Think about your journey with your living situation over the course of your life. You likely started living with your parents, later moved to a dorm room or shared apartment, and as you got older and grew into a career, you may have purchased a starter home–something small and affordable.
Later, when you got married, started a family, or had a higher paycheck, perhaps you “traded up,” and purchased a family home with more space, nicer amenities, and a great neighborhood. And perhaps your pinnacle of homeownership is the idea of purchasing a “dream home,” something large or luxurious; an asset that illustrates that you have climbed the housing ladder.
The housing ladder is a concept that is ingrained in our understanding of homeownership. It describes the progression of homeownership stages that we typically go through over time, and tracks our journey of moving up the rungs from lower-cost or entry-level housing options to more expensive and desirable properties.

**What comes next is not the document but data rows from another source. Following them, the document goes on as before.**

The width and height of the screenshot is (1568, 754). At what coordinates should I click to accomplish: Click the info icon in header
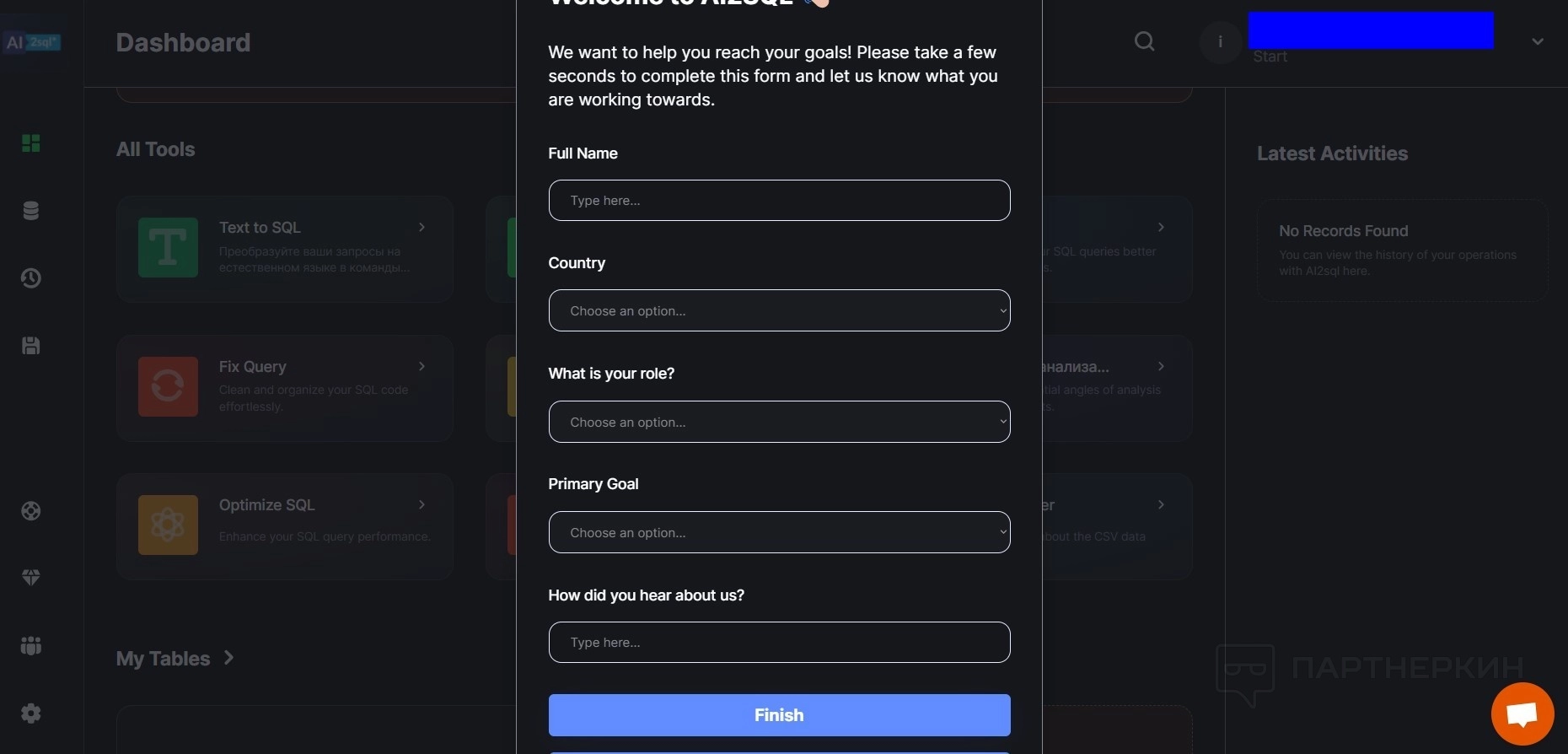point(1220,41)
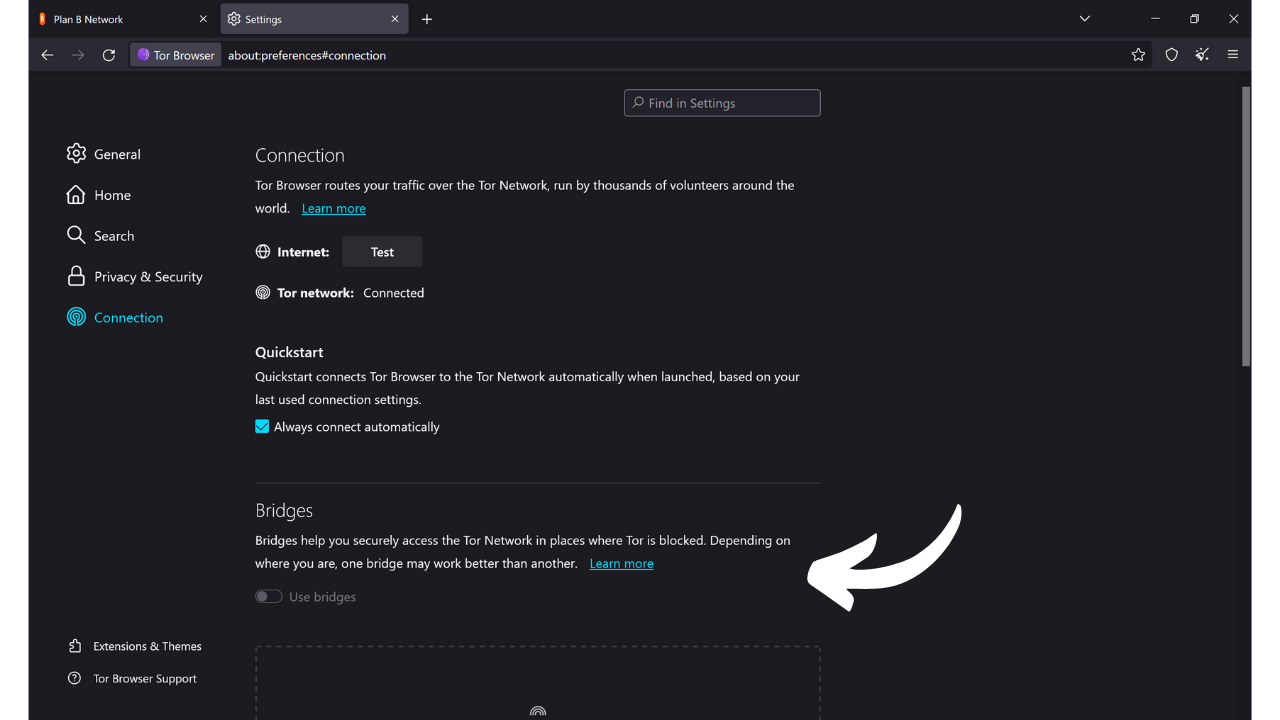Open the Bridges Learn more link
1280x720 pixels.
click(621, 563)
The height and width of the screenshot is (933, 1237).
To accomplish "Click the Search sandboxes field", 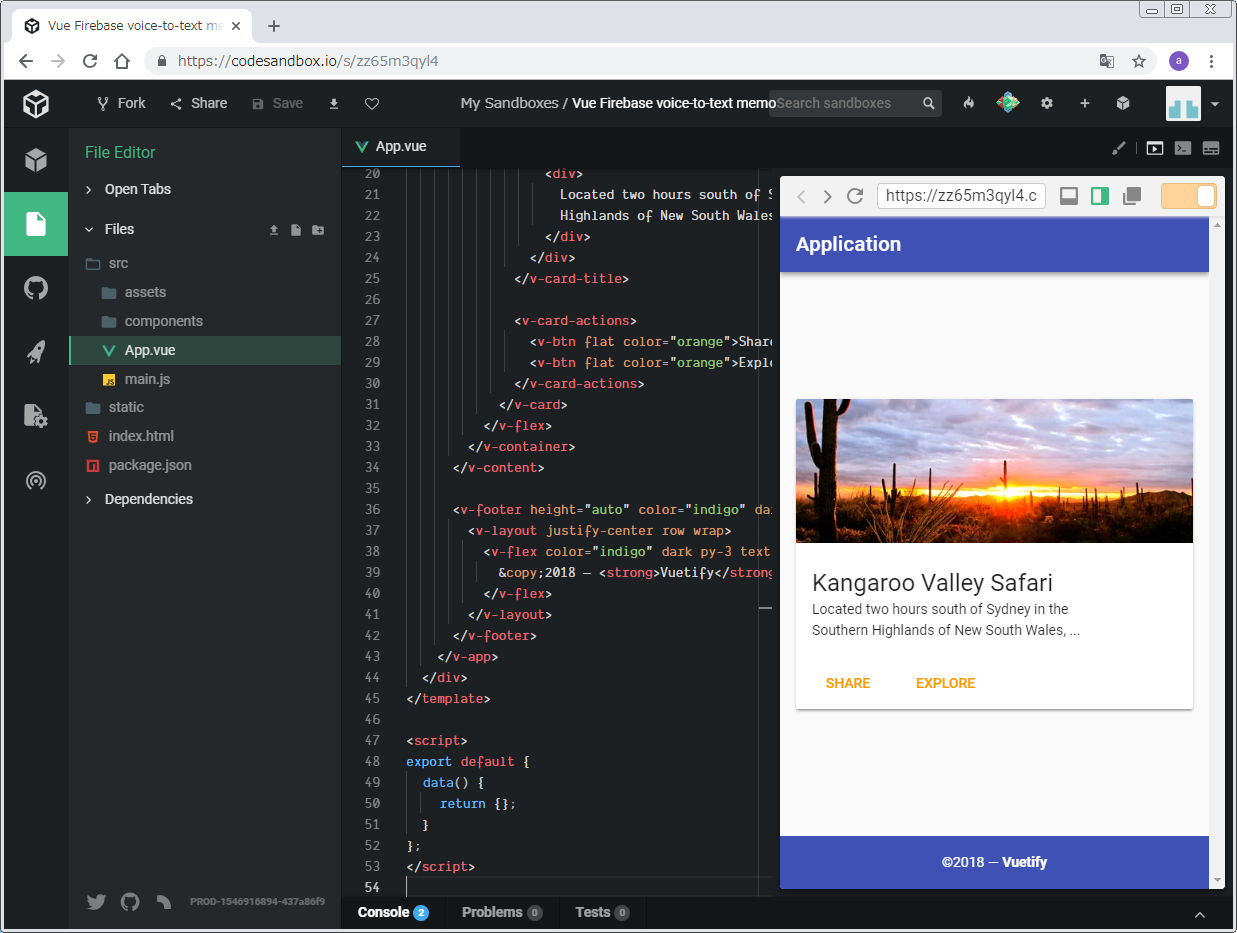I will point(845,103).
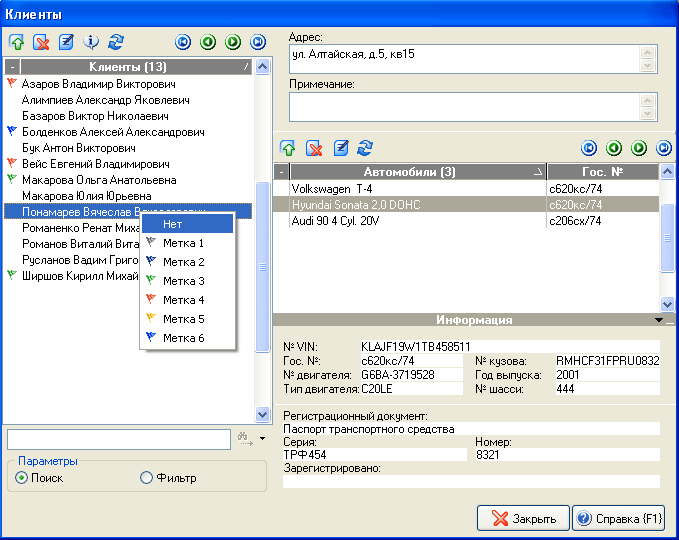
Task: Select the Поиск radio button
Action: pos(22,478)
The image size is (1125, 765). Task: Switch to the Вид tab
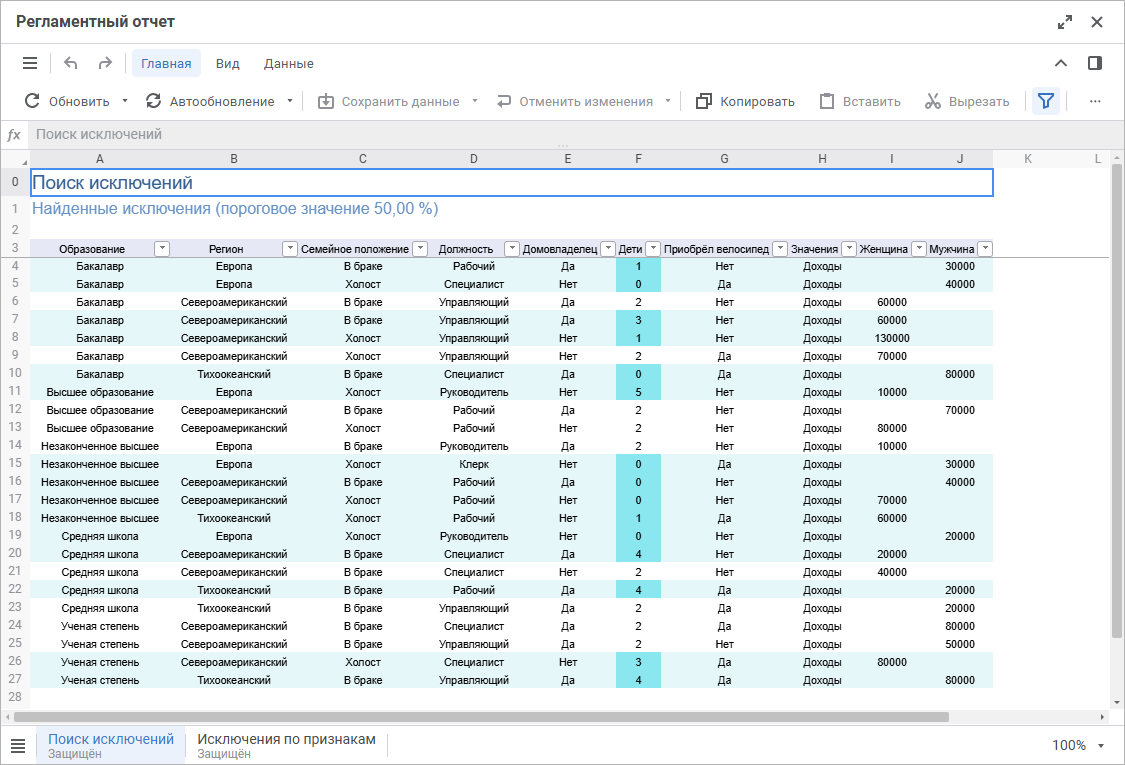(x=227, y=63)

There is, however, a critical missing rung in this housing ladder: middle housing.
Middle housing refers to a range of housing options that fall between single-family homes and large apartment complexes. It includes structures like townhouses, duplexes, triplexes, cottage courts, and small apartment buildings. This type of housing balances density and livability, and offers a middle ground in housing options.
Over time, middle housing, which historically made up a large portion of our cities, has been phased out, redeveloped, and in some cases, completely eliminated as an urban living option.
Several historical factors led to the decline in middle housing:
Zoning Laws and Single-Family Dominance: In the early 20th century, zoning laws were introduced to regulate land use and development. Single-family zoning became prevalent, prioritizing detached homes and limiting the construction of middle housing.
Suburban Living and the Rise of Car Culture: The mid-20th century witnessed a shift towards suburbanization, driven by factors such as affordable land, increased car ownership, and a desire for larger homes. Suburban development often favored low-density single-family housing.
Urban Renewal and Redevelopment: During the 1950s and 1960s, urban renewal initiatives were implemented to revitalize deteriorating neighborhoods. However, these efforts frequently involved demolishing existing middle housing to make way for high-rise projects or commercial developments.
Racial and Economic Segregation: Housing policies tainted by racial discrimination, such as redlining and restrictive covenants, disproportionately affected communities of color. These practices limited access to middle housing options.
Now, this lack of middle housing has significant implications for the health and vitality of our cities, and the communities that live within them.
Middle housing plays a critical role in addressing the affordability gap between single-family homes and apartments. By providing more options for homebuyers and renters, middle housing promotes housing diversity and expands affordability.
Middle housing fosters vibrant and inclusive communities. Its moderate density encourages walkability, community interaction, and a mix of household types, enabling people of different backgrounds and life stages to reside in the same neighborhood.
Emphasizing middle housing supports sustainable urban development by reducing sprawl, optimizing land use, and facilitating access to public transportation. It enables more efficient use of resources and promotes environmentally friendly practices.
Population growth and demand for housing are both expected to continue, creating a dire need for more middle housing rungs on the housing ladder. By reevaluating zoning regulations, promoting mixed-use development, and supporting the construction of middle housing, we can restore this missing rung and create more equitable, diverse, and sustainable communities for all. It's time to prioritize middle housing and ensure that the housing ladder is complete.